History

United States
- Name: USS Alvarado
- Laid down: date unknown
- Launched: 1895
- Acquired: 17 July 1898
- Commissioned: 4 August 1898
- Decommissioned: 10 May 1999
- In service: 20 September 1900
- Out of service: 1912
- Stricken: 21 May 1912
- Captured: from Spain, 17 July 1898
- Fate: Sold, 10 June 1912

General characteristics
- Type: Gunboat
- Displacement: 106 long tons (108 t)
- Length: 116 ft 10 in (35.61 m)
- Beam: 15 ft 6.75 in (4.7435 m)
- Draft: 6 ft 3 in (1.91 m) (aft) (full load)
- Propulsion: Steam engine
- Speed: 13 kn (15 mph; 24 km/h)
- Complement: 33
- Armament: 1 × 57 mm (2.2 in) gun; 1 × 37 mm (1.5 in) gun;

= USS Alvarado =

Gunboat of the United States Navy

USS Alvarado was a gunboat captured from the Spanish Navy during the Spanish–American War, and then commissioned for use as a United States Navy gunboat.

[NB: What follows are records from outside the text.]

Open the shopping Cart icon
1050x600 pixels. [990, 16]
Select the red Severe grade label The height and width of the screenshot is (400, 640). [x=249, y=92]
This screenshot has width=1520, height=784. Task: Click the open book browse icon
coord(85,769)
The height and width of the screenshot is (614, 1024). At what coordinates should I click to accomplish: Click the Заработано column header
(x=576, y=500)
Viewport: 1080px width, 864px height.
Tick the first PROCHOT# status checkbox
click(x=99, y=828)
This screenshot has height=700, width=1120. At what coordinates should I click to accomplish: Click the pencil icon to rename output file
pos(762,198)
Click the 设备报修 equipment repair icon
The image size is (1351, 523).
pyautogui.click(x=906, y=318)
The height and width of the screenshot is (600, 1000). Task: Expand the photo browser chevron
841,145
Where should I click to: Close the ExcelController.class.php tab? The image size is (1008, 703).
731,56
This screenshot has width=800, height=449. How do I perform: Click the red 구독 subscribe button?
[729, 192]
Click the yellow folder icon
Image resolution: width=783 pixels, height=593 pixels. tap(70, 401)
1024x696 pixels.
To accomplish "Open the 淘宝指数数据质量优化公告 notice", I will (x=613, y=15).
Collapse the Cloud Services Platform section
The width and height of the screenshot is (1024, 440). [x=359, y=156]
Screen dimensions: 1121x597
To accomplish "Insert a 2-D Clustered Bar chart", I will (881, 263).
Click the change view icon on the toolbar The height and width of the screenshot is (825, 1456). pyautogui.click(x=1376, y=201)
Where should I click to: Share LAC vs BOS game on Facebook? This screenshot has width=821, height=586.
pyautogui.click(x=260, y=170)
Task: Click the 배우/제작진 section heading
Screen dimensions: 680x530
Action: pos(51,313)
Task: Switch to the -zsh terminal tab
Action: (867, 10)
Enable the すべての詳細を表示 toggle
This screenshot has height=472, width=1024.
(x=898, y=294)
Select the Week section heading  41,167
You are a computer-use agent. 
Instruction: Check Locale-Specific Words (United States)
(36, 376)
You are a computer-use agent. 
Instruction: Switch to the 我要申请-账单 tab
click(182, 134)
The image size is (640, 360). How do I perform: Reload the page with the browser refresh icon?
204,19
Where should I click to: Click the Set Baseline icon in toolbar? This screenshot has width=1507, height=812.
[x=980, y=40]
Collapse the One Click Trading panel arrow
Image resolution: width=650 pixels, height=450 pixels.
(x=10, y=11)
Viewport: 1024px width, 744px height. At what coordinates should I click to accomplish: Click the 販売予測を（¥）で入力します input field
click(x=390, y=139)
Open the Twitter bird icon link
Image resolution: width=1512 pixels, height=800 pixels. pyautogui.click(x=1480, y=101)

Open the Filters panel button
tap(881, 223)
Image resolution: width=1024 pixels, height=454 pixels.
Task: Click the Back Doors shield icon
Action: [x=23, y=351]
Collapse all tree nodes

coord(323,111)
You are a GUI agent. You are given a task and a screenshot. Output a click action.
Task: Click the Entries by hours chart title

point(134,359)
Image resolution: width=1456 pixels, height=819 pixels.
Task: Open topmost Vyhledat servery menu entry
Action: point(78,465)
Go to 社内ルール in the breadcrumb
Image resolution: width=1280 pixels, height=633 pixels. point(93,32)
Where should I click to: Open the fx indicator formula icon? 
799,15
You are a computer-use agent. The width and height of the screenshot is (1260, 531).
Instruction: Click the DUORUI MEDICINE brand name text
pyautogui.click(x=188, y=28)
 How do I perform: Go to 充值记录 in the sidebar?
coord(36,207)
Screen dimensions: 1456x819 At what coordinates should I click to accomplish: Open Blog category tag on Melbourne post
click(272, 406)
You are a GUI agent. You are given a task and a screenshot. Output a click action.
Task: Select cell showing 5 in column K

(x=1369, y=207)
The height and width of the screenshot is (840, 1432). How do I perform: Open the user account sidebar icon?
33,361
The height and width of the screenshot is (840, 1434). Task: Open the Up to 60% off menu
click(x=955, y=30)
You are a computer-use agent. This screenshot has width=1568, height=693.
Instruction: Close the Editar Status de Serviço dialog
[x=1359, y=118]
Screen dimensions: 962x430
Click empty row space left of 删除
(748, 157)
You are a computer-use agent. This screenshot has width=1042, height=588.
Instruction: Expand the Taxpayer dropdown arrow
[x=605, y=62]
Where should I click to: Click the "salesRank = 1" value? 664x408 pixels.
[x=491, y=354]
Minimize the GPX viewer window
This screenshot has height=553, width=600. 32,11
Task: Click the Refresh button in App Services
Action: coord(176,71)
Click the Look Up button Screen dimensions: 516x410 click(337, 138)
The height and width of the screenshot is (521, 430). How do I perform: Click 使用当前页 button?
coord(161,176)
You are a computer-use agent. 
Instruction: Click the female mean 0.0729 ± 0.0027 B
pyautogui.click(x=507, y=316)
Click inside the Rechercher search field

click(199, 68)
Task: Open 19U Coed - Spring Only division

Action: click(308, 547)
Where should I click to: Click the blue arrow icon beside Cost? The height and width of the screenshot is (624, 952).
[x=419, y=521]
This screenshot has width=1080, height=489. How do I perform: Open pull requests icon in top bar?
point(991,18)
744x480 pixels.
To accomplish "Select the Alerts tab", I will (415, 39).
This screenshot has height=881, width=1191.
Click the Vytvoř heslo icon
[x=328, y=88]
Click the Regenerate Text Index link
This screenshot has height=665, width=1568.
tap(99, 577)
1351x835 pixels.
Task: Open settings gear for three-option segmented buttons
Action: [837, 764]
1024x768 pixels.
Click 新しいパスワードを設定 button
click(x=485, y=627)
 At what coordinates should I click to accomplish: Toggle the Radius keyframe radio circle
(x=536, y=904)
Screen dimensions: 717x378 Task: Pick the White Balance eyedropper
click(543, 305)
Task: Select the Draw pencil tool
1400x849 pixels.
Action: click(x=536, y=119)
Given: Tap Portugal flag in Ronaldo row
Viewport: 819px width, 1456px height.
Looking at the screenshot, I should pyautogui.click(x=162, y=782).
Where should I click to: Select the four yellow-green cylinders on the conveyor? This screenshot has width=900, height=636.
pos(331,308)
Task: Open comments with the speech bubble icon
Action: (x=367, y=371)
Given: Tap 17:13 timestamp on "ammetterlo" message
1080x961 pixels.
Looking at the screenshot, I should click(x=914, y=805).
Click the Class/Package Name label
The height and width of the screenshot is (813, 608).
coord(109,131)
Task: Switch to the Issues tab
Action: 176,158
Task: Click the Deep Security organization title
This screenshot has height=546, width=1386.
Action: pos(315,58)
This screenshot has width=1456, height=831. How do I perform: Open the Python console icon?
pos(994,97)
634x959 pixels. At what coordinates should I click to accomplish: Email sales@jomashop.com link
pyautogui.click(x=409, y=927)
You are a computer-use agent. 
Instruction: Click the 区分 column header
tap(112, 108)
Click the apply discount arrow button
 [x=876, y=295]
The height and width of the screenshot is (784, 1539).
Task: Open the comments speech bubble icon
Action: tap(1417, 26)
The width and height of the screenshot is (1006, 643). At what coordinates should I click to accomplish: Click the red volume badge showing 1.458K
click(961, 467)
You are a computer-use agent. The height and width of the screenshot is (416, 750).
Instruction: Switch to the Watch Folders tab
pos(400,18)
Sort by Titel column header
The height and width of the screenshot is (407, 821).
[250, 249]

After the war was over, she was again commissioned for use as a training ship for the United States Naval Academy and the Louisiana Naval Militia.

==Service history==
Alvarado—a gunboat built in 1895 at Clydebank, Scotland, by the Clydebank Engine & Shipbuilding Co. for the Spanish Navy—was captured by the United States Navy at the fall of Santiago de Cuba on 17 July 1898 and was commissioned on 4 August 1898. During the waning days of the Spanish–American War, she patrolled waters around Cuba. On 12 August, the gunboat participated in the bombardment and capture of Manzanillo located on the southeastern coast of the island. Following the end of hostilities, Alvarado continued to cruise between ports of Cuba until November. She began her voyage north on 6 November, and after a number of stops along the East Coast of the United States, arrived at Washington, D.C., on 3 January 1899. She remained at Washington exactly three months before getting underway again on 3 April. The warship operated along the middle Atlantic coast for about a month before arriving at Portsmouth, New Hampshire, on 5 May. Five days later, she was decommissioned and berthed in the navy yard there.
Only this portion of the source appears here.